As a safety measure, the blockchain explorer Etherscan will stop displaying near-zero-value token transfers by default, a step aimed at curbing a new wave of phishing attacks.
Update: Zero-value token transfers are now hidden by default
In recent times, ‘address poisoning’ attacks have phished unsuspecting users and spammed everybody else. With this update you won’t have to see these transfers anymore!
Before ➡️ After pic.twitter.com/F93pWDUJ7a
— Etherscan (@etherscan) April 10, 2023
For users who want to see such transactions, developers recommended turning off the corresponding option in the settings.
The Etherscan team urged the community to report new phishing attack types.
The reaction followed the disclosure by an expert going by the handle X-explore, together with journalist Colin Wu, of two new fraud schemes that led to total losses of $8 million.
1/? The zero-value transfer phishing attack has upgraded to small-value transfer and fake token transfer phishing, $8 million has been stolen. We give an overall analysis about these new attacks to warning all Web3 users.
Detail in our Mirror:https://t.co/eIAMrfmTl2— X-explore (@x_explore_eth) April 10, 2023
In the first scheme, the attacker reduces the initial amount by tens or hundreds of thousands of times. He then forwards the asset to the victim via a phishing wallet to bypass the traditional zero-value token phishing check on Etherscan. As a result, the actual transfers raise trust in the address.
The scammer initiated 30,000 calls to the smart contract to carry out the attacks, paying 404 ETH (~$727,000) in gas. The value of tokens across the transfers amounted to about $40,000, of which 71% was USDT.
The attack victims numbered 73,290 users. Twenty-three of them transferred a total of $1.2 million to the attackers’ wallet, roughly split between USDT and USDC.
Experts found that the attacker is linked to accounts on Binance, Coinbase, Kucoin and Kraken, which platform staff can monitor. To move funds, the attacker transferred 130 ETH to Avalanche and then back, converting to USDT and cashing out through MEXC.
In the second scheme, the attacker creates fake tokens with similar names and transfer records showing the user receiving the same amount. The phishing wallet and the origin address have exactly the same number of digits in the browser visualization, differing only in the case of one or two letters as a result of a checksum check.
Since March 18, the attacker spent 158 ETH to carry out 423,751 similar attacks on 102,553 addresses. The victims were 27 users who lost $6.75 million, roughly in a 60:40 split between USDT and USDC.
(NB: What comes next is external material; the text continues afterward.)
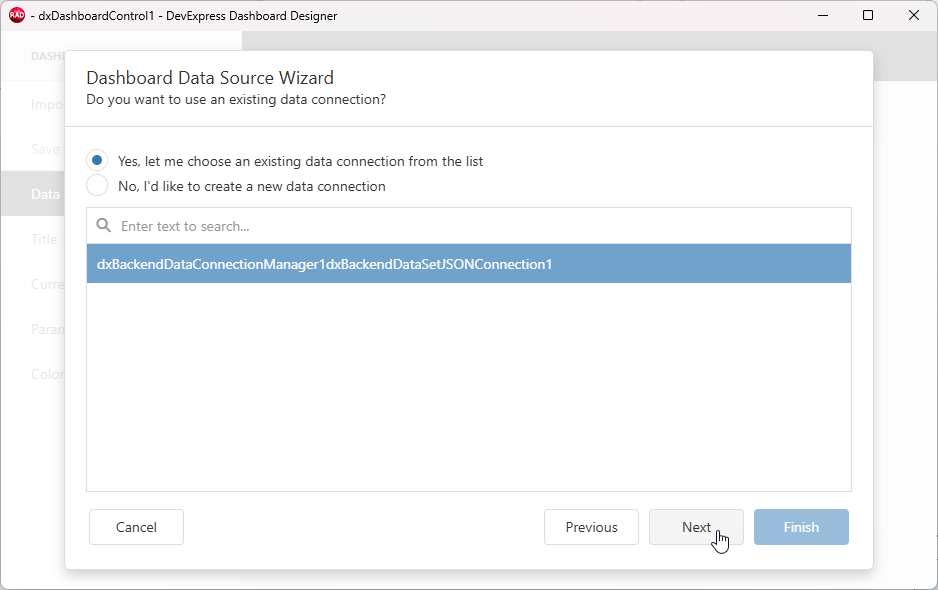938x590 pixels.
Task: Select the highlighted Data section in the sidebar
Action: (45, 194)
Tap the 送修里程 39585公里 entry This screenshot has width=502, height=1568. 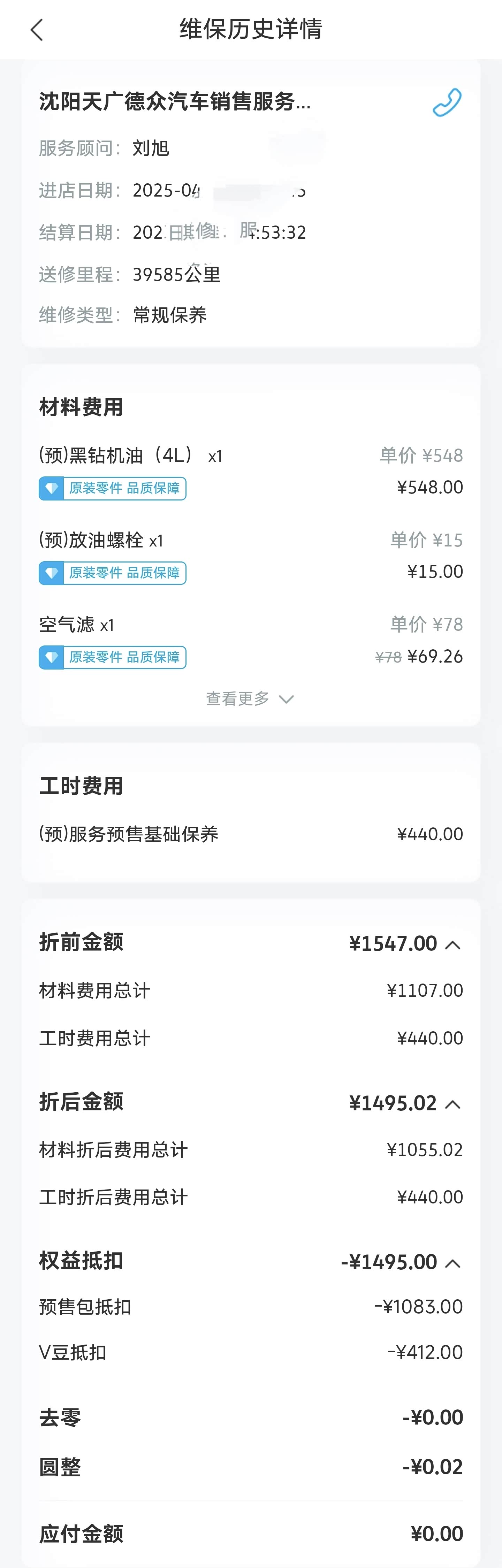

In this type of attack, the attacker used Tornado Cash as the source of funds and the conduit for withdrawal.
Along with the previous similarly themed method, the new phishing variants led to total losses of $32 million.
“Because it is hard to distinguish real transactions from counterfeit ones, we recommend not copying addresses from a blockchain explorer, but verifying them offline before making a transaction”, — advised by experts.
Experts recommended cross-checking the data on a dedicated dashboard. They also proposed creating a personal address book.
In February, the developers of the non-custodial crypto wallet MetaMask warned users about phishing attacks via a third-party email service.